▶ Given data
-*-
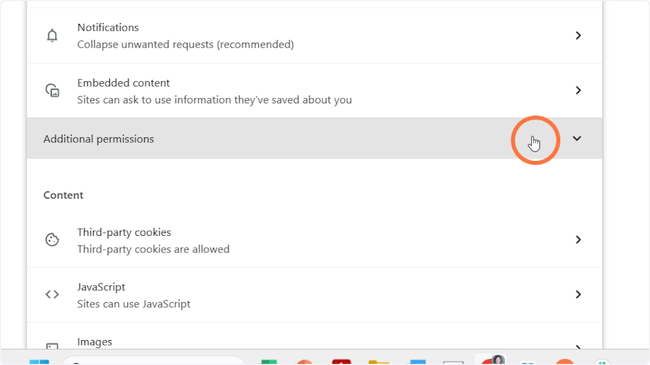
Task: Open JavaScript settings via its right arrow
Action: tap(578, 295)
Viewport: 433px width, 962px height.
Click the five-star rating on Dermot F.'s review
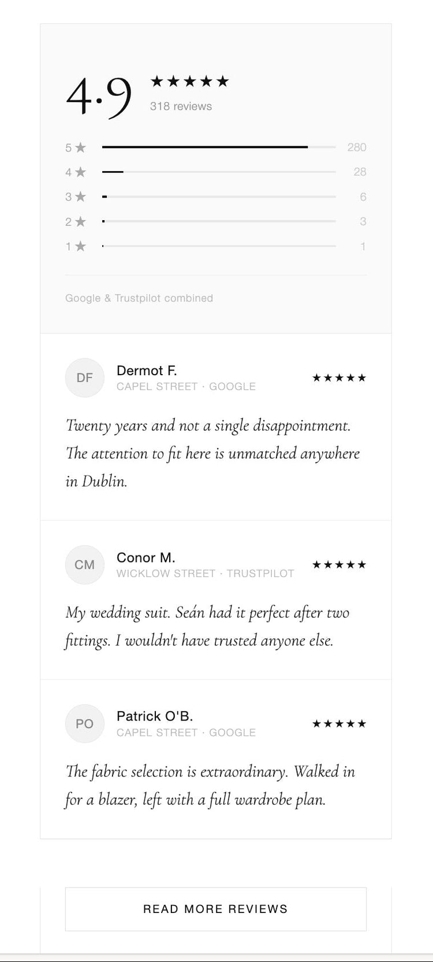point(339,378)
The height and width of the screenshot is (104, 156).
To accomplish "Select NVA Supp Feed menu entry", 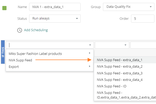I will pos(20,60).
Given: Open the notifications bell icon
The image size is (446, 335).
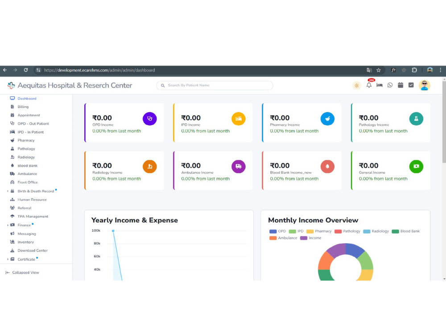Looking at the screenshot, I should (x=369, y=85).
-*-
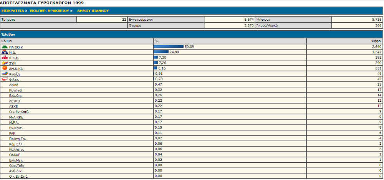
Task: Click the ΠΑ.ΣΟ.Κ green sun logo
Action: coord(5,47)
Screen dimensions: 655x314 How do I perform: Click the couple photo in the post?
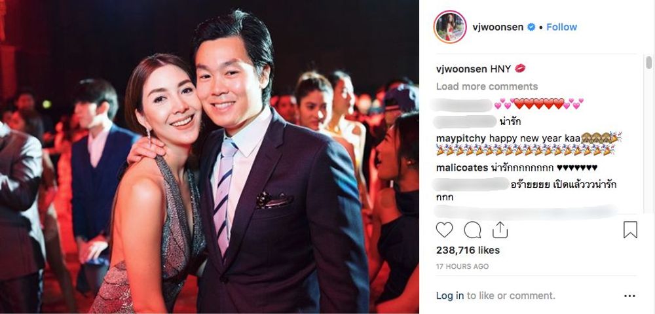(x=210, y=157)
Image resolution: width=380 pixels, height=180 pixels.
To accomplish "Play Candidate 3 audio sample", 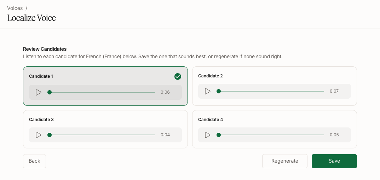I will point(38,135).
-*-
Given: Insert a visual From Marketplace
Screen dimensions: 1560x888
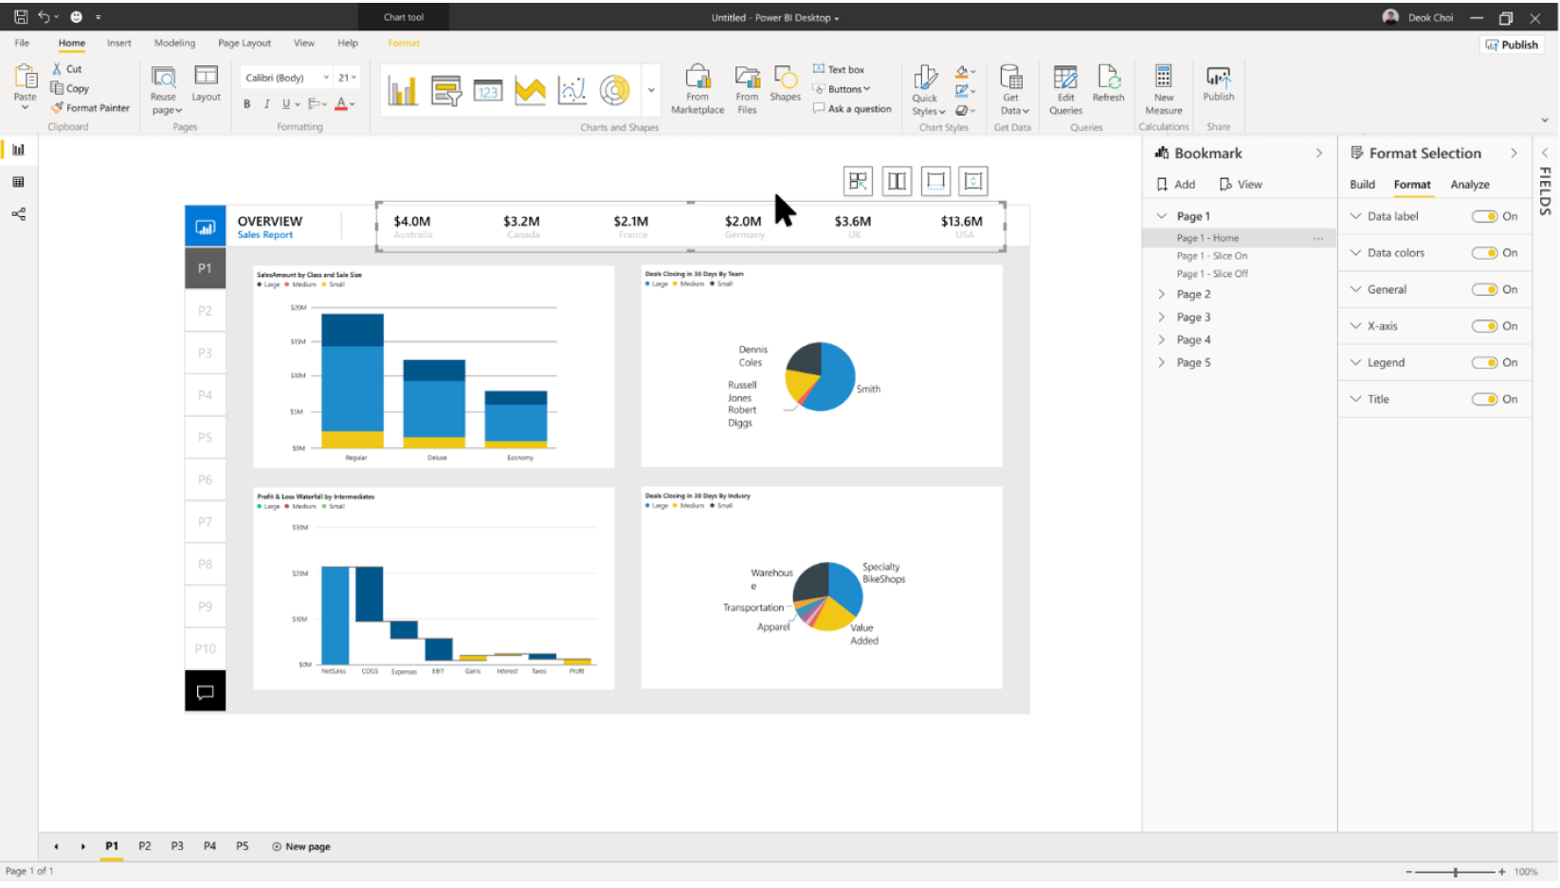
-*-
▶ Required action
Looking through the entries, count the lines that hold the word "height" and state that count alone.

▶ Exercise solution
3